▶ [ACTIVITY]:
A single stretch of the material below is to be transcribed exactly, starting at the line with "Image resolution: width=1024" and ending after the line with "Task: Click the Link label text".

▶ [THE DATA]:
........

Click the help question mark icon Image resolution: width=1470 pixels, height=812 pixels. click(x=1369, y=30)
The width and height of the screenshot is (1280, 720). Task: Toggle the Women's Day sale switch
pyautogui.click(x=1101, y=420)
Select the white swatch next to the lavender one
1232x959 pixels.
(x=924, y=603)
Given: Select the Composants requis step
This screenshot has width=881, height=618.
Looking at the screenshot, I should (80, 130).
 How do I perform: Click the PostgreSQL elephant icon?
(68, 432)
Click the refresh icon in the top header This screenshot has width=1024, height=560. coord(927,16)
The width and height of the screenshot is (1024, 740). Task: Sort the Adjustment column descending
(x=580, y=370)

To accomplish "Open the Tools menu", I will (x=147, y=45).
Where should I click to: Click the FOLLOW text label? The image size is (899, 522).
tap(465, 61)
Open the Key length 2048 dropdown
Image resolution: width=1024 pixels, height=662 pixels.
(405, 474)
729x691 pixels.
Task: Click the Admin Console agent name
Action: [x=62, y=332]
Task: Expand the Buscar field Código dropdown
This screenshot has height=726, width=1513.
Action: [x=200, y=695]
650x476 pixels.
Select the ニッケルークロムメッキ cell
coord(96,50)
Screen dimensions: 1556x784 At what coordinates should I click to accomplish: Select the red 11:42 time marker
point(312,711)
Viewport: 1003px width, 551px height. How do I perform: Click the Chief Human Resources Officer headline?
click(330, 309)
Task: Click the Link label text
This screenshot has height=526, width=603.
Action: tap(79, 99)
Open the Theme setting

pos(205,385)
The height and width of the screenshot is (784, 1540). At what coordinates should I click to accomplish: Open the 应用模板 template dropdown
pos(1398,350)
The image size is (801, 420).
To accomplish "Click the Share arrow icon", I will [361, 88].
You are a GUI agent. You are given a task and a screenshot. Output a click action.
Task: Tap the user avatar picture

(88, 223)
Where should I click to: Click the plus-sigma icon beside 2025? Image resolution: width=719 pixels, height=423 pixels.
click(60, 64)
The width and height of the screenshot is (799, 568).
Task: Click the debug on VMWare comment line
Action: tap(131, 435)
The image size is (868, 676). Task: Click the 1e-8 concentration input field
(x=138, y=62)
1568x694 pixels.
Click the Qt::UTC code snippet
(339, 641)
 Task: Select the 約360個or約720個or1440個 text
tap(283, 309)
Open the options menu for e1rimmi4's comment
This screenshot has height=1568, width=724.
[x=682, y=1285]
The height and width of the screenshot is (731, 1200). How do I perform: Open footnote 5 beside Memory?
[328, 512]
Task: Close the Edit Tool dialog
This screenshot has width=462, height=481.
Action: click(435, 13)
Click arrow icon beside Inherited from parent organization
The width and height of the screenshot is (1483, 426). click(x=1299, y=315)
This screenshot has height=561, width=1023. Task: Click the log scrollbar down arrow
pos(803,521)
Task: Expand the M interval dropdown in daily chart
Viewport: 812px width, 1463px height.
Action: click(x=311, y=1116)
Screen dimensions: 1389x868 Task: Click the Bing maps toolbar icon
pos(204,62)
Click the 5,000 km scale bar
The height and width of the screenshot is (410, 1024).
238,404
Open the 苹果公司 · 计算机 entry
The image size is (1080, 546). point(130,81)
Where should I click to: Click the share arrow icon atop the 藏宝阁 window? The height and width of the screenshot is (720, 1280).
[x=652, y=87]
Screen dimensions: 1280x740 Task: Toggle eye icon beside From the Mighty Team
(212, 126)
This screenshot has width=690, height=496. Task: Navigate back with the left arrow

........

▶ [OUTPUT]:
Image resolution: width=1024 pixels, height=662 pixels.
(405, 474)
729x691 pixels.
Task: Click the Admin Console agent name
Action: [x=62, y=332]
Task: Expand the Buscar field Código dropdown
This screenshot has height=726, width=1513.
Action: [x=200, y=695]
650x476 pixels.
Select the ニッケルークロムメッキ cell
coord(96,50)
Screen dimensions: 1556x784 At what coordinates should I click to accomplish: Select the red 11:42 time marker
point(312,711)
Viewport: 1003px width, 551px height. How do I perform: Click the Chief Human Resources Officer headline?
click(330, 309)
Task: Click the Link label text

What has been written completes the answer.